Le rapport, une analyse stratégique destinée à faciliter l’élaboration des politiques des pays de l’UE, est présenté mardi après-midi lors d’une conférence de presse à Bruxelles par le commissaire européen chargé des Affaires intérieures, Dimitris Avramopoulos, le directeur de l’OEDT Alexis Goosdeel et le directeur d’Europol Rob Wainwright. «Il ne fait aucun doute que les marchés des drogues illicites restent l’une des principales menaces pour la sécurité de l’Union européenne», estiment dans un avant-propos Alexis Goosdeel et Rob Wainwright.
Pour les auteurs, «l’impact négatif des marchés des drogues sur la société va bien au-delà des seuls dommages causés par la consommation de drogue. Ainsi, les marchés des drogues s’articulent à d’autres formes de criminalité et au terrorisme».
Sur ce sujet, le rapport souligne que «bon nombre de personnes impliquées dans des activités terroristes, souvent des jeunes récemment radicalisés, ont un passé de petit délinquant, notamment via la consommation et la vente de drogues, et exploitent de diverses façons leurs connexions avec le milieu criminel pour les activités terroristes» et que le «cloisonnement des services chargés de la lutte contre le terrorisme et de la lutte antidrogue peut parfois amener à négliger certaines pistes».
L’influence des marchés de la drogue s’exerce en outre sur l’économie (blanchiment), l’environnement (déchets de produits chimiques utilisés pour produire les drogues) et «sur les institutions gouvernementales, dont ils grèvent les budgets et exposent les fonctionnaires au risque de la corruption». Le rapport fait aussi état d’interconnexions croissantes entre groupes criminels: «Il est désormais courant que les groupes criminels organisés (GCO) intervenant sur le marché des drogues trafiquent plusieurs drogues, participent à d’autres formes de criminalité et forment des alliances sans tenir compte des barrières ethniques et géographiques».

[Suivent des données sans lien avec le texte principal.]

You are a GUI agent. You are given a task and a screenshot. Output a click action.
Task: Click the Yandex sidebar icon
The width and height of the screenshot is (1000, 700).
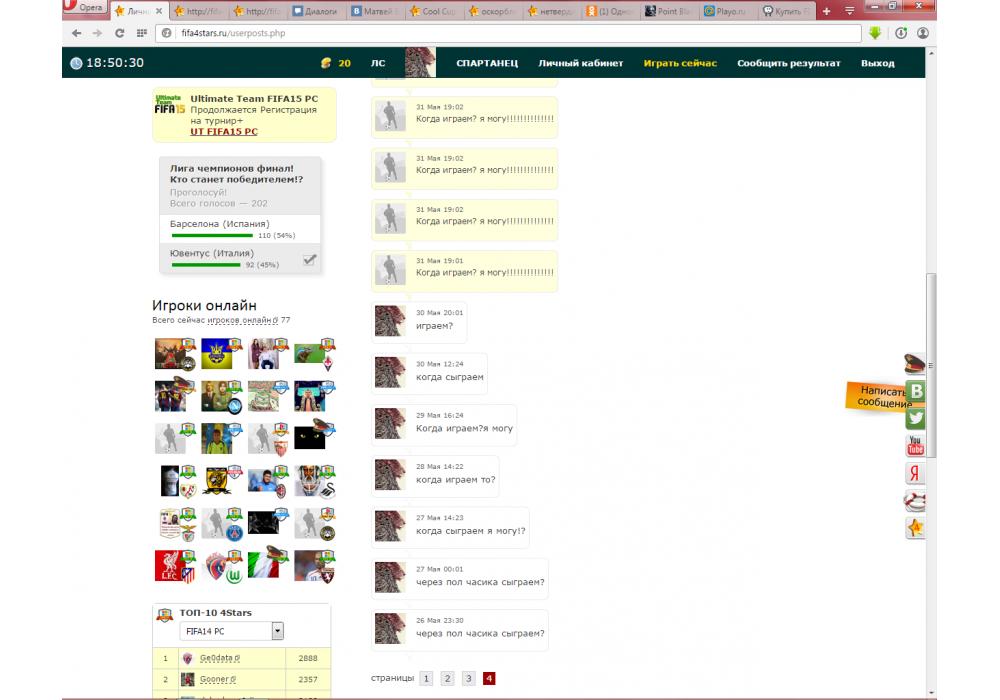(x=915, y=474)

Recrutement d’employés corrompus
Les auteurs soulignent l’impact sur le trafic de drogue sur internet, qui a fourni «des points de vente ouverts et d’autres cachés, des possibilités de raccourcir les chaînes d’approvisionnement». En 2013, le marché du cannabis représentait environ 38% du total des marchés des drogues, devant celui de l’héroïne (28%), de la cocaïne (24%), des amphétamines (8%) et de l’ecstasy (3%). Le cannabis est de loin la drogue la plus consommée dans l’UE: «il semble qu’environ 1% des adultes européens consomment du cannabis quotidiennement ou quasi-quotidiennement». Quelques 22 millions d’Européens en ont consommé au cours de l’année écoulée.
Si les prix ont peu évolué (de 7 à 12 euros par gramme, qu’il s’agisse d’herbe ou de résine), la teneur moyenne en tétrahydrocannabinol (THC) a presque doublé en dix ans – probablement en raison du développement de «techniques de production intensives et sophistiquées» en Europe même, imitée par les producteurs marocains.
Après plusieurs années de baisse des saisies du marché d’héroïne, dont les acteurs clés sont des groupes criminels turcs, albanophones et pakistanais, le rapport pointe depuis 2013 une «inquiétante poussée de l’offre», accompagnée d’une chute du prix au détail et d’une pureté accrue (1,3 million d’usagers estimés).
L’importation en Europe de cocaïne (3,6 millions d’usagers estimés) reste dominée par les groupes criminels colombiens et italiens, avec le développement des groupes nigérians et des Balkans. On assiste au «recrutement systématique de travailleurs corrompus dans les principaux ports et aéroports de l’UE et des pays de départ», selon les auteurs, qui voient dans l’augmentation de la contrebande de cocaïne dans les conteneurs maritimes une «menace majeure».